◆ 抜粋箇所 ◆
クラシックカメラ レモン社 銀座教会店

お客様に借りたカメラを使ってみた ~レチネッテ(#017)~

読者の皆様こんにちは。銀座店の河井です。

次のブログ何を書こうかな~と思いふけっていたら、常連のお客様とこんなやり取りが。

お客様「かわいちゃん、何か使いたいカメラのないの?」

私「ん~今考えてます。おすすめありますか?」

お客様「待ってろ、持ってくる!」

私「( ゚Д゚)あ、帰っちゃった……」


その翌週、レチネッテ(#017)をお持ちいただきました。今回は、こちらのカメラを使ってブログを書きたいと思います。

蛇腹式カメラで撮影したことが無かったので、初の試みです!


1.レチネッテとは?

そもそもレチネッテとは??? 

レチネッテは「レチナ」の普及版に当たるカメラになります。レチナは、ドイツ・コダック社が1934年に発売したカメラです。

◆ データ行 ◆
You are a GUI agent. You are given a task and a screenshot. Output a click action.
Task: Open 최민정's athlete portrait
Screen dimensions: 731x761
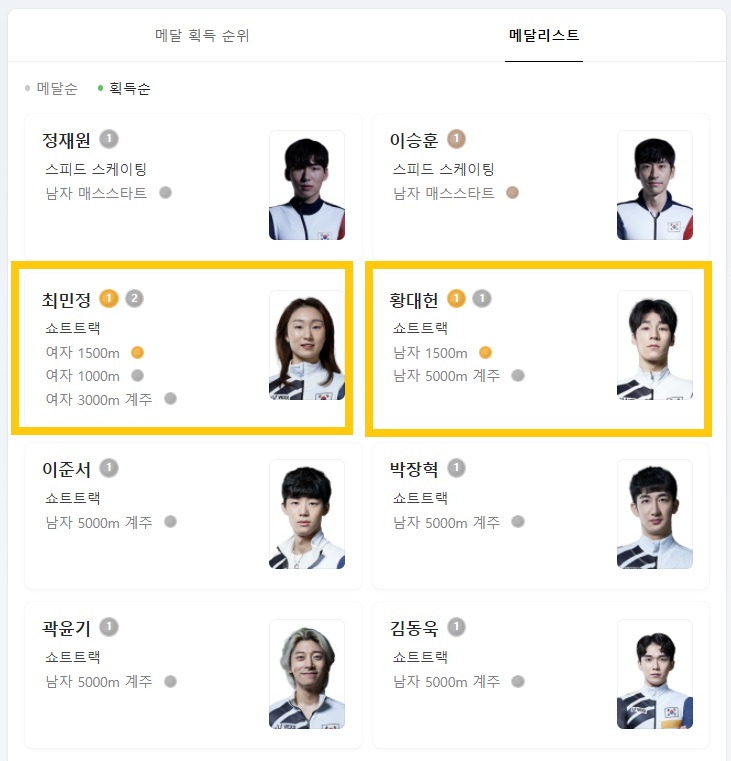tap(307, 345)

◆ 課題の指示 ◆
a – レチネッテの記事によると、レチナはどの会社が何年に発売したカメラですか。
b – レチネッテの記事の「クラシックカメラ レモン社 銀座教会店」から「私「ん~今考えてます。おすすめありますか?」」までを、一字も変えずに書き写してください。
c – レチネッテの記事の続きを、最後の文のあとから書き進めてください。

◆ 課題への解答 ◆
a – ドイツ・コダック社が1934年に発売したカメラです。

b –
クラシックカメラ レモン社 銀座教会店

お客様に借りたカメラを使ってみた ~レチネッテ(#017)~

読者の皆様こんにちは。銀座店の河井です。

次のブログ何を書こうかな~と思いふけっていたら、常連のお客様とこんなやり取りが。

お客様「かわいちゃん、何か使いたいカメラのないの?」

私「ん~今考えてます。おすすめありますか?」

c –
高級メーカーのレンズやシャッターを採用して妥協のない性能を実現しながらも、同じ35mmフィルムを用いるライカやコンタックスに比べてレチナは圧倒的に安く、とても売れたカメラでした。

このレチナの生みの親 オーギュスト・ナーゲルさんは優秀なカメラ設計者で、もともとはツァイス・イコン財団の技術担当理事に就任したこともある方でした。

このナーゲルさん、とある計画を抱いていたのですが……。

それは、ライカやコンタックスなどの超高級機に独占されていた35mmカメラを、大衆の物にしようとする”フォルクス・カメラ(国民カメラ)“計画というもの。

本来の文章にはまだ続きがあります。